4. Make it New was the title of Pound’s 1934 book of essays, but he had earlier used the phrase, in fact a translation of M. G. Pauthier’s French version of the Chinese, in his 1928 translation of the Confucian text he titled Ta Hio: The Great Learning.
5. “ce
qui fut le neuf et le spontané devient le poncif et le lieu-commun.” “et
qu'après les poncifs classiques, il y a eu des poncifs romantiques.”
6.
In the original “Mais la césure, la césure!
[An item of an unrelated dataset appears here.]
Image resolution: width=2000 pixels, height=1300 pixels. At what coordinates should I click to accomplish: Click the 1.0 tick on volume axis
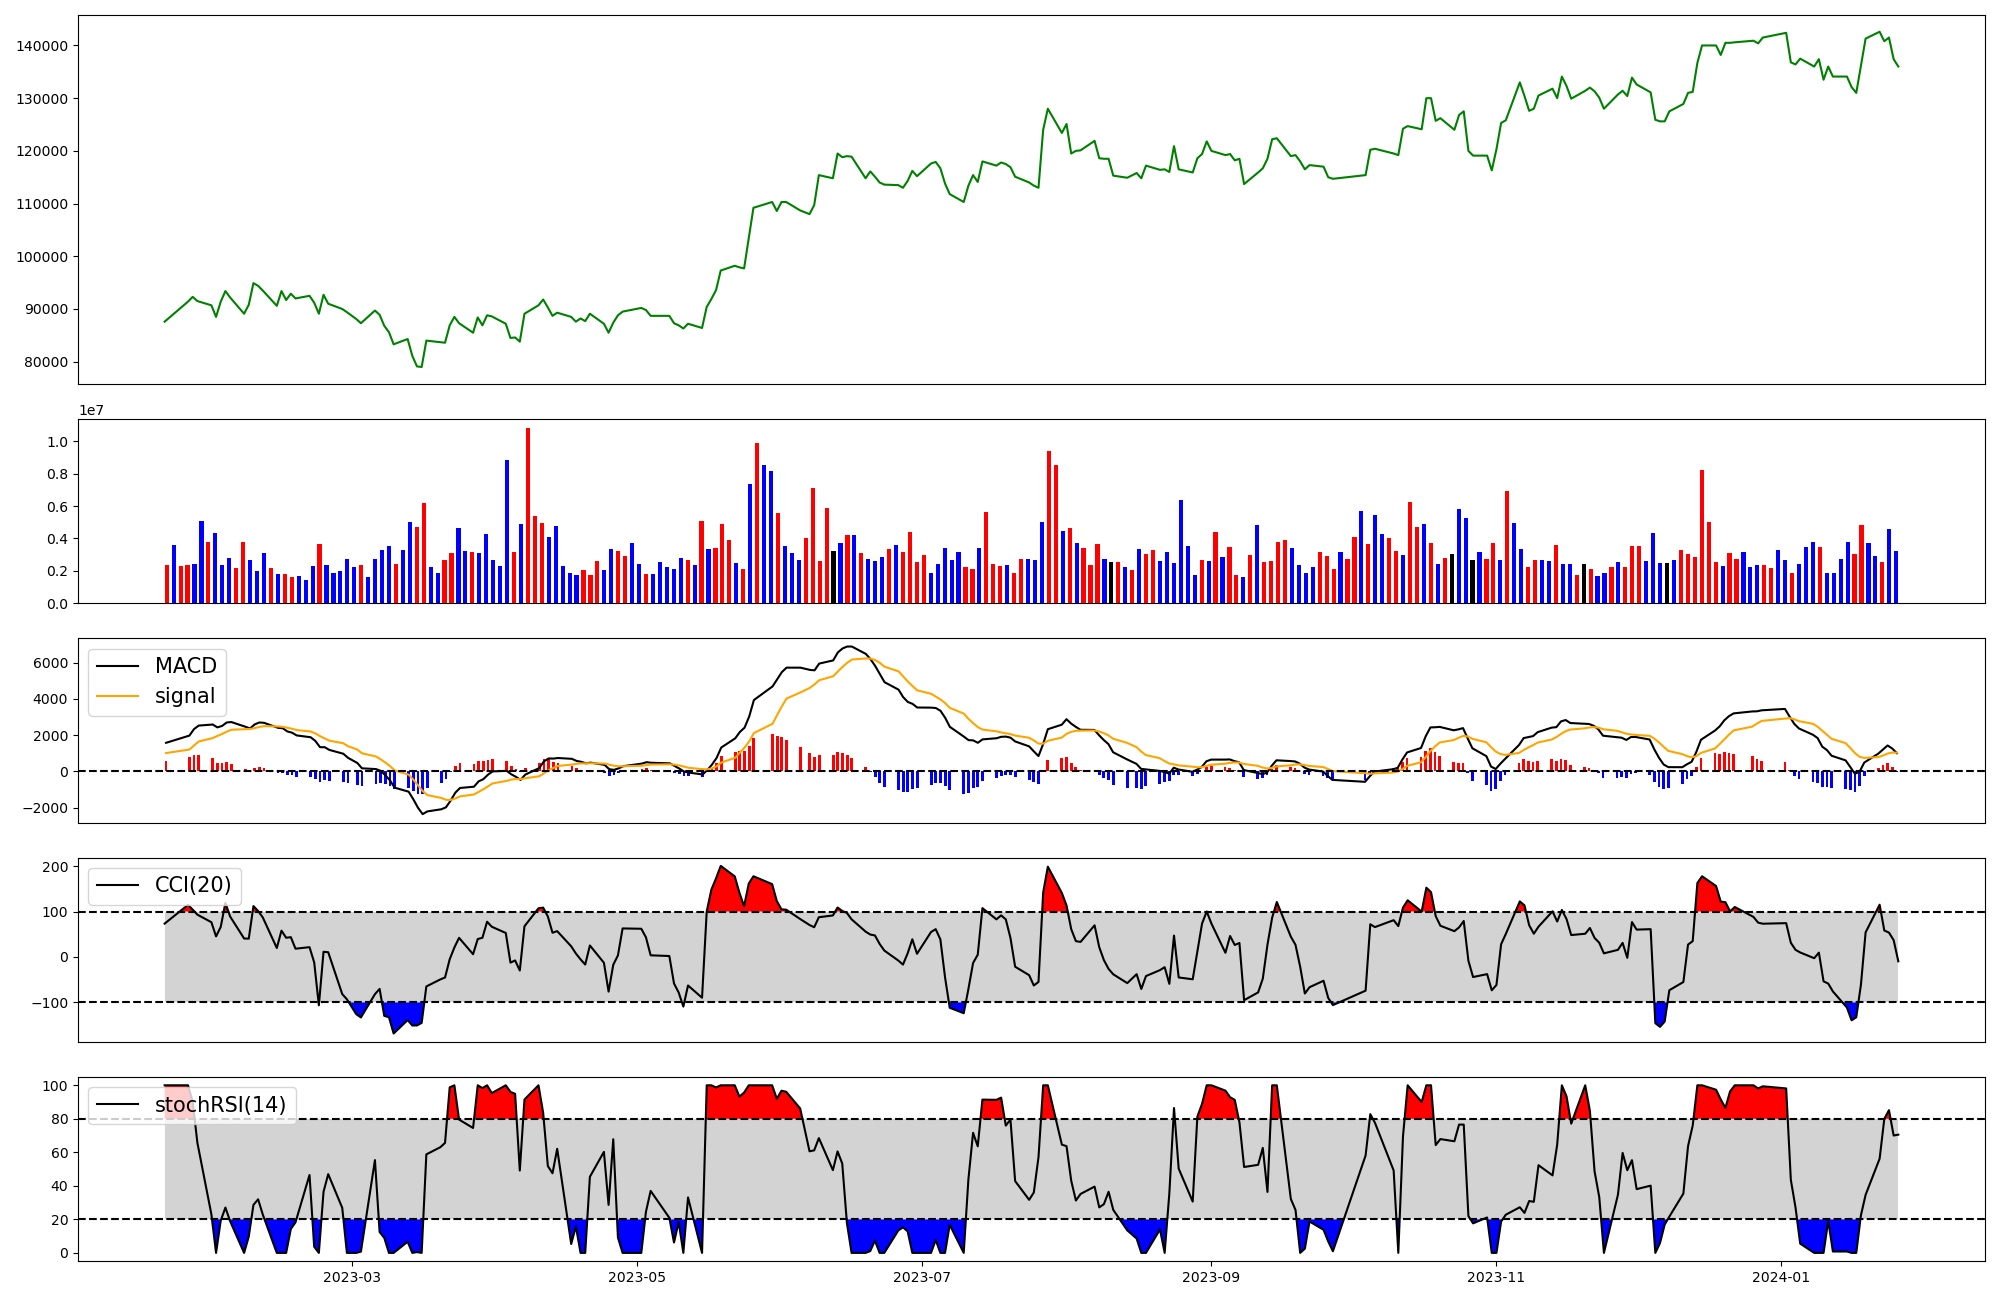(58, 442)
On viole la césure!!” and “Horreur! Ne pas respecter l'alternance des
rimes!”
7.
In the French “tombé en enfance,” “légitime
mais mal avisée,” “la méthode puérile du naturalisme,” “on ne
peut accorder sérieusement qu'une valeur de protestation.” Moréas exempts Zola who was miraculously
“saved by his wonderful writer’s instinct” (“sauvé par un merveilleux
instinct d'écrivain”).
8. In
the original “un simple point de départ extrêmement succinct” “l'art ne saurait chercher en l'objectif.”
9. “Les
littératures décadentes se révèlent essentiellement coriaces, filandreuses,
timorées et serviles.”
10.
“Nous avons déjà proposé la dénomination de
Symbolisme comme la seule capable de désigner raisonnablement la tendance
actuelle de l'esprit créateur en art.”
11.
“ennemie de "l'enseignement, la déclamation,
la fausse sensibilité, la description objective" “le caractère
essentiel de l'art symbolique consiste à ne jamais aller jusqu'à la conception
de l'Idée en soi.” “L'Idée, à son tour, ne doit point se laisser voir
privée des somptueuses simarres des analogies extérieures.”
12.
“des apparences sensibles destinées à
représenter leurs affinités ésotériques avec des Idées primordiales”
13.
I left “sinueuse” as “sinuous” to preserve its
oddity. The entire passage in French: Pour
la traduction exacte de sa synthèse, il faut au symbolisme un style archétype
et complexe : d'impollués vocables, la période qui s'arcboute alternant avec la
période aux défaillances ondulées, les pléonasmes significatifs, les
mystérieuses ellipses, l'anacoluthe en suspens, tout trope hardi et multiforme
; enfin la bonne langue – instaurée et modernisée – la bonne et luxuriante et
fringante langue française d'avant les Vaugelas et les Boileau-Despréaux, la
langue de François Rabelais et de Philippe de Commines, de Villon, de Rutebœuf
et de tant d'autres écrivains libres et dardant le terme acut du langage, tels
des toxotes de Thrace leurs flèches sinueuses.
14.
“Tantôt de mythiques phantasmes évoqués,
depuis l'antique Démogorgôn jusques à Bélial, depuis les Kabires jusques aux
Nigromans, apparaissent fastueusement atournés sur le roc de Caliban ou par la
forêt de Titania aux modes mixolydiens des barbitons et des octocordes.”
15.
“Le désordre apparent, la démence éclatante,
l'emphase passionnée sont la vérité même de la poésie lyrique. Tomber dans l'excès
des figures et de la couleur, le mal n'est pas grand et ce n'est pas par là que
périra notre littérature.”
16.
“l'alexandrin à arrêts multiples et mobiles ;
l'emploi de certains nombres premiers – sept, neuf, onze, treize – résolus en
les diverses combinaisons rythmiques dont ils sont les sommes.”es sommes.”